Revision as of 20:48, 25 April 2015 by Eugenis (talk | contribs) (Solution 1)

Problem

Quadrilateral $XABY$ is inscribed in the semicircle $\omega$ with diameter $XY$. Segments $AY$ and $BX$ meet at $P$. Point $Z$ is the foot of the perpendicular from $P$ to line $XY$. Point $C$ lies on $\omega$ such that line $XC$ is perpendicular to line $AZ$. Let $Q$ be the intersection of segments $AY$ and $XC$. Prove that \[\dfrac{BY}{XP}+\dfrac{CY}{XQ}=\dfrac{AY}{AX}.\]

Solution 1

Let us use coordinates. Let O, the center of the circle, be (0,0). WLOG the radius of the circle is 1, so set Y (1,0) and X (-1,0). Also, for arbitrary constants $a$ and $b$ set A $(\cos a, \sin a)$ and B $(\cos b, \sin b)$. Now, let's use our coordinate tools.

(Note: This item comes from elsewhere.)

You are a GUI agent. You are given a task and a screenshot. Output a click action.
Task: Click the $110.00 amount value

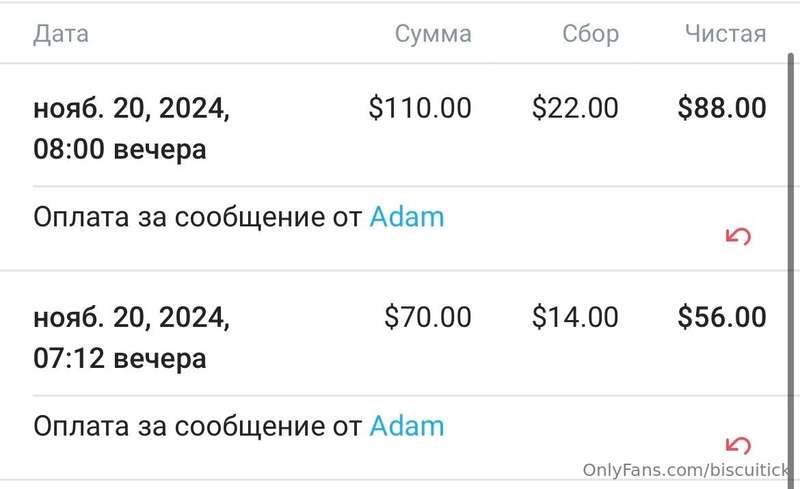pyautogui.click(x=420, y=108)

It is easily derived that the equation of $BX$ is $y = \frac{\sin b}{1 + \cos b}(x + 1) = v(x+1)$ and the equation of $AY$ is $y = \frac{\sin a}{1 - \cos a}(x - 1) = u(x-1)$, where $u$ and $v$ are defined appropriately. Thus, by equating the y's in the equation we find the intersection of these lines, $P$, is $\left(\frac{u-v}{u+v}\right), \frac{2uv}{u+v})$. Also, $Z\left(\frac{u-v}{u+v}\right), 0)$. It shall be left to the reader to find the slope of $AZ$, the coordinates of Q and C, and use the distance formula to verify that $\frac{BY}{XP} + \frac{CY}{XQ} = \frac{AY}{AX}$.

Solution 2

First $\angle BXY = \angle PAZ =\angle AXQ =\angle AXC$, since the quadrilateral $APZX$ is cyclic, and triangle $AXQ$ is rectangle, and $CX$ is orthogonal to $AZ$. Now $\angle BXY =\angle BAY =\angle AXC$ because $XABY$ is cyclic and we have proved that $\angle AXC = \angle BXY$, so $BC$ is parallel to $AY$, and $AC=BY$, $CY=AB$. Now by Ptolomey's theorem on $APZX$, we have $(AX)(PZ)+(AP)(XZ)=(AZ)(PX)$, we see that triangles $PXZ$ and $QXA$ are similar since $\angle QAX= \angle PZX= 90$ and $\angle AXC = \angle BXY$, already proven, so $(AX)(PZ)=(AQ)(XZ)$, substituting we get $(AQ)(XZ)+(AP)(XZ)=(AZ)(PX)$, dividing by $(PX)(XZ)$, we get $\frac {AQ+AP}{XP} = \frac {AZ}{XZ}$. Now triangles $AYZ$, and $XYP$ are similar so $\frac {AY}{AZ}= \frac {XY}{XP}$, but also triangles $XPY$ and $XZB$ are similar and we get $\frac {XY}{XP}= \frac {XB}{XZ}$, comparing we have, $\frac {AY}{XB}= \frac {AZ}{XZ}$ substituting, $\frac {AQ+AP}{XP}= \frac {AY}{XB}$. Dividing the new relation by $AX$ and multiplying by $XB$ we get $\frac{XB(AQ+AP)}{(XP)(AX)} = \frac {AY}{AX}$, but $\frac {XB}{AX}= \frac {XY}{XQ}$, since triangles $AXB$ and $QXY$ are similar, because $\angle AYX= \angle ABX$ and $\angle AXB= \angle CXY$ since $CY=AB$. Substituting again we get $\frac {XY(AQ)+XY(AP)}{(XP)(XQ)} =\frac {AY}{AX}$. Now since triangles $ACQ$ and $XYQ$ are similar we have $XY(AQ)=AC(XQ)$ and by the similarity of $APB$ and $XPY$, we get $AB(CP)=XY(AP)$ so substituting, and separating terms we get $\frac{AC}{XP} + \frac{AB}{XQ} = \frac{AY}{AX}$, but in the beginning we prove that $AC=BY$ and $AB=CY$ so $\frac{BY}{XP} + \frac{CY}{XQ} = \frac{AY}{AX}$, and we are done.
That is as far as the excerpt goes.